November 29, 2024
BANGOR DAILY NEWS (BANGOR, MAINE

Half the mystery behind the funding of those opposing the Compact for Maine’s Forests has been cleared up. Jonathan Carter, leader of the Forest Ecology Network and an opponent of the compact, can answer the other half by clarifying fair questions about a recent election filing.

S. Donald Sussman of Greenwich, Conn., announced Saturday that he was the person behind the recent $150,000 donation. Mr. Sussman runs an investment partnership called Paloma Partners, with $1.5 billion in assets. Until this weekend, he had chosen to remain anonymous, putting Mr. Carter — a vocal advocate for campaign-finance reform — in the unusual role of defending a faceless, out-of-state company.

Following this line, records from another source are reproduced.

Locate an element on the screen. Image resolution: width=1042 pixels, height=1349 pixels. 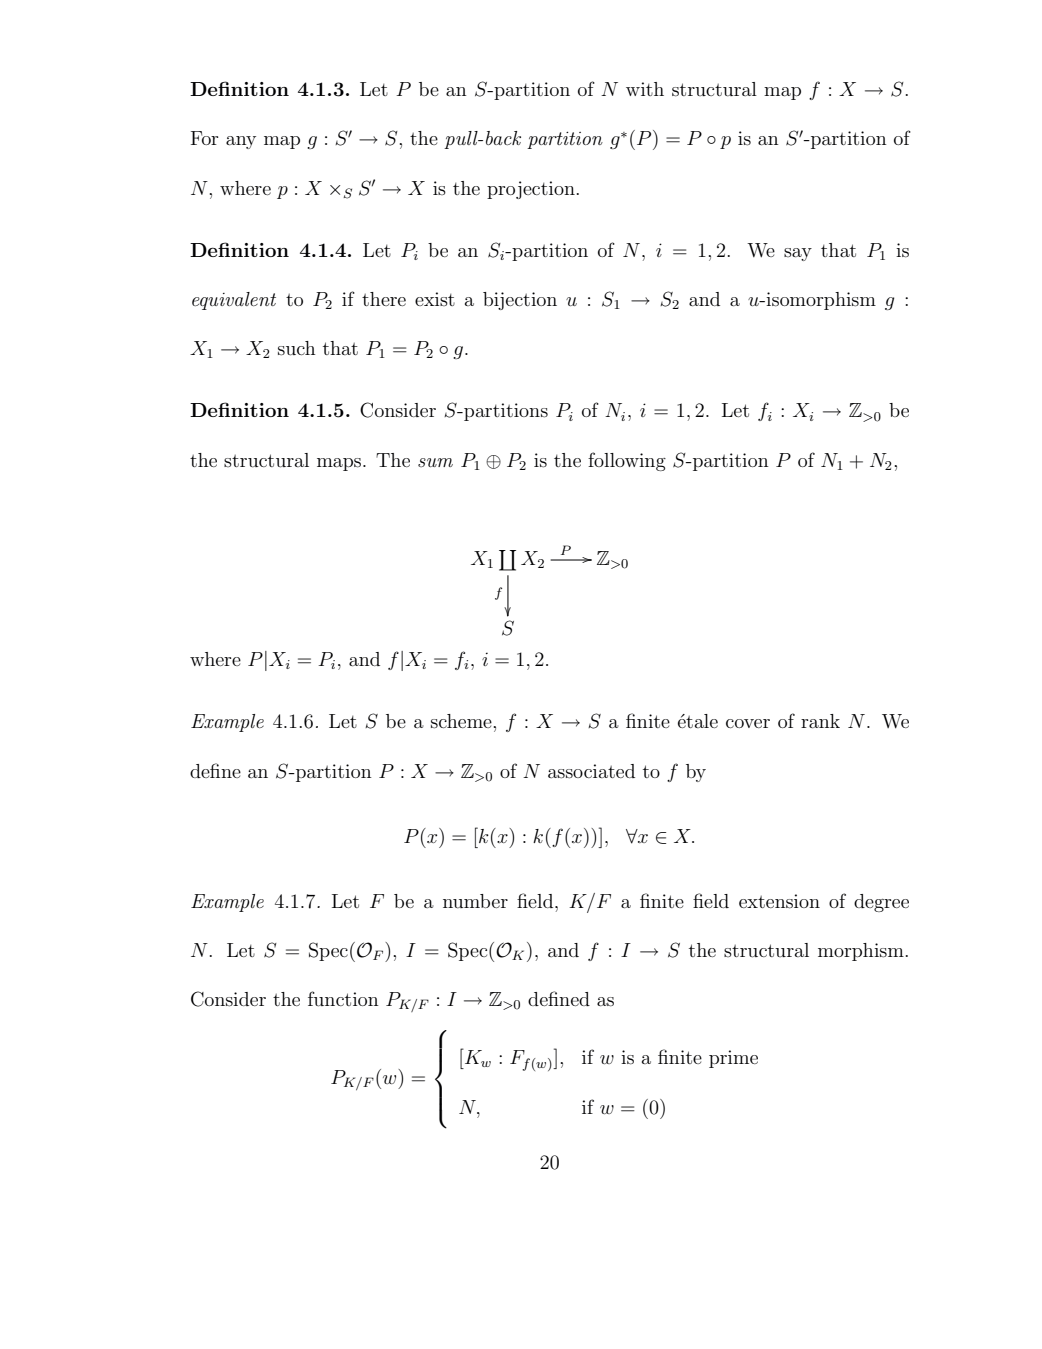
prime is located at coordinates (733, 1059).
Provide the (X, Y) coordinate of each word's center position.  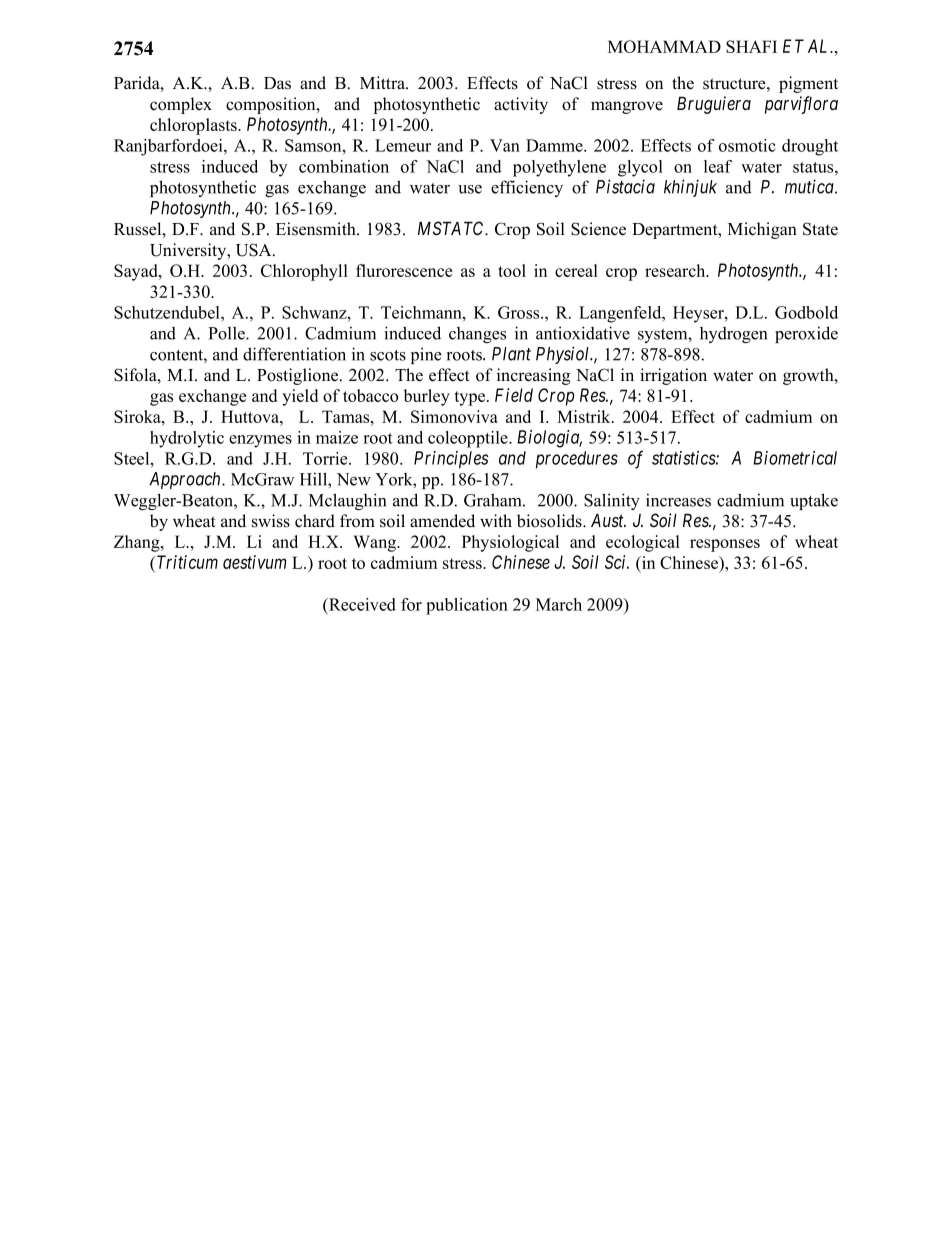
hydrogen (733, 335)
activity (521, 105)
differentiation (294, 354)
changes (477, 335)
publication (467, 606)
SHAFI (751, 46)
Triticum (187, 562)
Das (277, 83)
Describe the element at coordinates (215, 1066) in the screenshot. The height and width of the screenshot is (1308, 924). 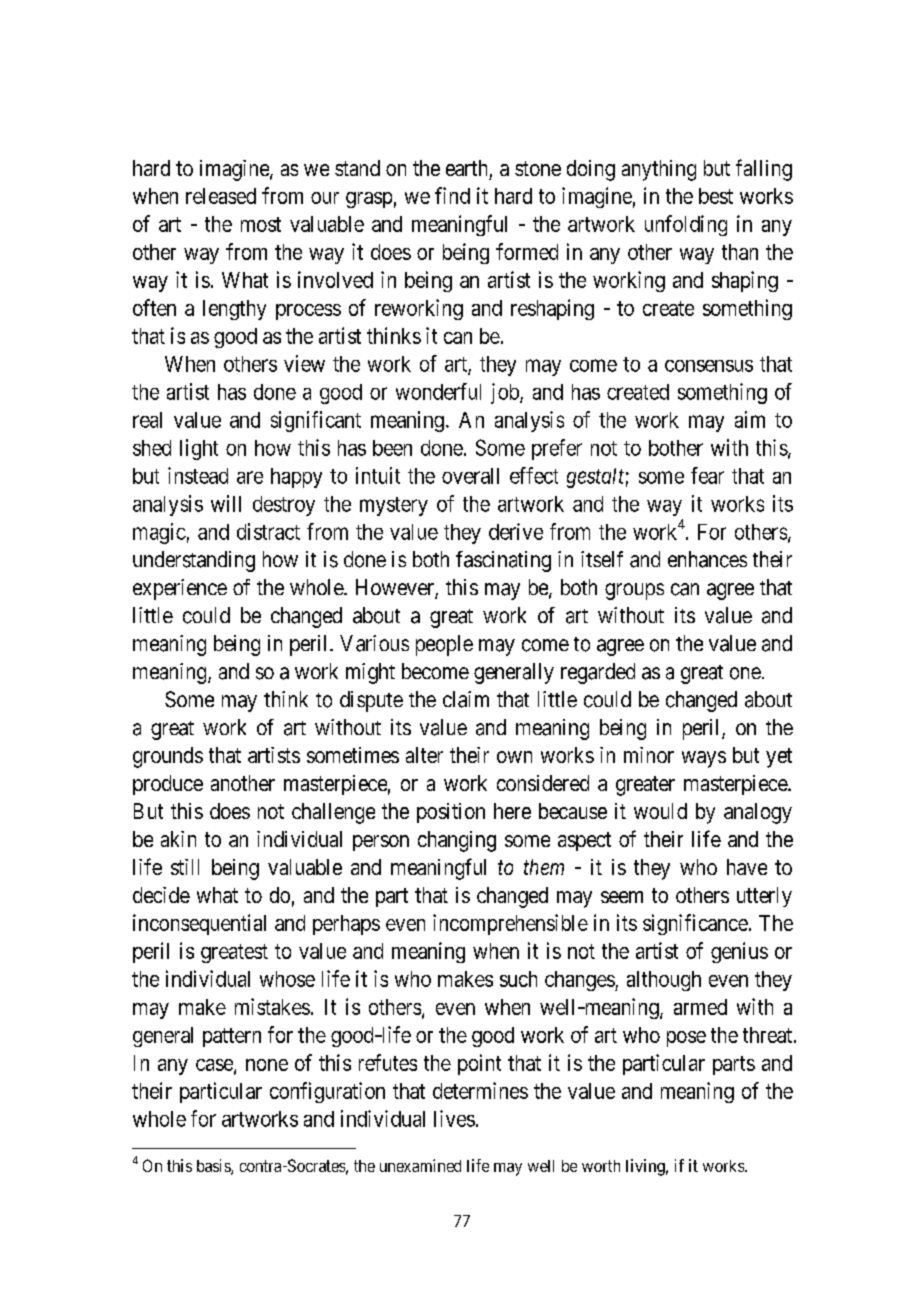
I see `case` at that location.
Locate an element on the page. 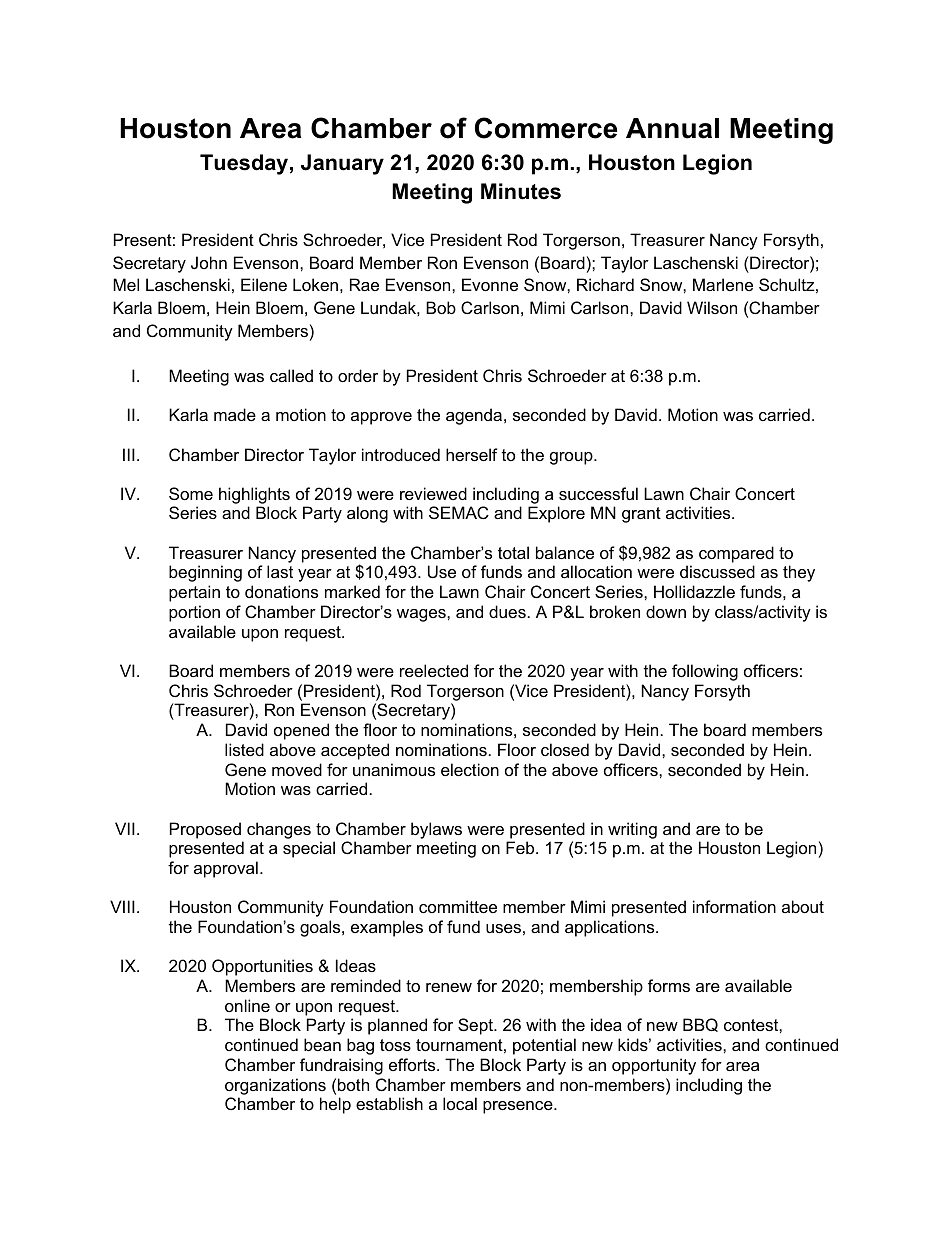 The height and width of the document is (1233, 952). local is located at coordinates (460, 1103).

Now they can finish this issue and bring the focus back to forestry by explaining how the campaign knew in September that the advertising money was coming, but did not report the contribution on the last filing at the end of that month. Maine’s campaign laws require that pledged as well as received money be reported. And it is understandable that an investment manager of means would want to spend money on a cause he believes in, but why hide behind lawyers and a corporation?

It is important to clear up this issue because more money is rolling into the anti-compact campaigns. Mr. Sussman’s new political-action committee has assets of approximately $580,000 and has prepared new ads through Public Media Center of San Francisco. The ad currently being shown, designed through a Massachusetts firm, urges Mainers to reject the compact because it is too hard for them to figure out. Whether Maine residents are bright enough to read a forestry bill should not be the focus of the campaign. Nor, for that matter, should campaign funding sources.

There are important forestry issues to be debated: well-intentioned residents on all sides of this question want to talk about what the compact would or would not do. That does not mean the state should ignore the hundreds of thousands of dollars being spent to defeat it. Instead, opponents need to answer the remaining questions and move the debate back to the forests.